» **TEXT BLOCK**:
At a high level, it seems to be working, we’re figuring out how to use these tools at scale, and starting to collaborate across and beyond our ecosystems.

COVID is an inflection point.

And WFH is the future of work. Not because Twitter, Facebook, Salesforce and Google have all agreed to WFH, But because WFH forces companies to reconsider their operating model in light of a new set of constraints that cannot be managed from a top-down hierarchy. And I believe this is the tip of the iceberg.

See this great post from my former Dachis Group colleague Dion Hinchcliffe on How Work Will Evolve in a Digital Post-Pandemic Society Dion’s infographic below offers a series of shifts in how we view the organization’s operations, model, and approach.

This graphic is one great representation of what I think the future holds: the successful, surviving post-pandemic organizations will operate as distributed teams, designed for a loss of control (always calibrating back to first principles), with a focus on communities of stakeholders within (employees) and beyond (suppliers, channel partners, customers) the organization. These organizations will deliver value through partnerships that increase their surface area, enabling their network to drive exponential growth, as they test out the new value and delivery models.

Within that same survey, BOND Capital also surfaced the concerns with large-scale remote work include questions of how to:

1.) Ensure creativity is captured and productivity is maintained

2.) Determine which teams are optimized by working together in-person all the time / some of the time / rarely.

3.) Maintain engagement and culture(s), recruit / train / develop / retain people, and manage human resources

4.) Manage technology/security with rising numbers of remote workers

5.) Think about recruiting if physical proximity to headquarters/office is less relevant

6.) Organize / utilize office space(s)

7.) Evolve business travel and entertainment

These questions have been addressed successfully by other organizations big and small in the past, however, answering them in light of COVID is a necessary exercise in establishing the new rules of the game and how we should think about a new environment and operating model.

  1. Ensure creativity is captured and productivity is maintained/evaluate the new business models,

Many organizations will find themselves adrift and unprepared for their current situation. COVID19 is stretching organizations that were long due for an upgrade. Their culture, processes, and business models are all lagging — as a result, creativity, and productivity will suffer in the long term if a new approach is not implemented.

Our current constraints are changing our business and delivery models. We’re no longer conducting business as usual and instead are revisiting our jobs-to-be-done for our organizations and people.

The nature of work itself changes when we are all forced to work from home and I would suggest that perhaps we don’t have 8+ hrs of work a day to get done. Some times it is a lot less — occasionally if planned, it may be more — but broken up into separate sessions. Working from home is a different beast altogether. It requires a mind shift internally, and a cultural shift in an organization. WFH forces us to communicate more explicitly to coordinate the abilities of our organization to work to achieve the same goals.

» **DATA SECTION**:

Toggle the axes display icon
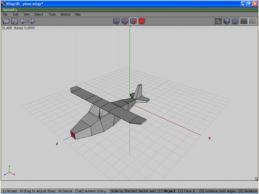This screenshot has width=259, height=194. tap(252, 21)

» **EXERCISE**:
In the text on working from home, which firm's survey raised the concerns about large-scale remote work?

» **YOUR SOLUTION**:
BOND Capital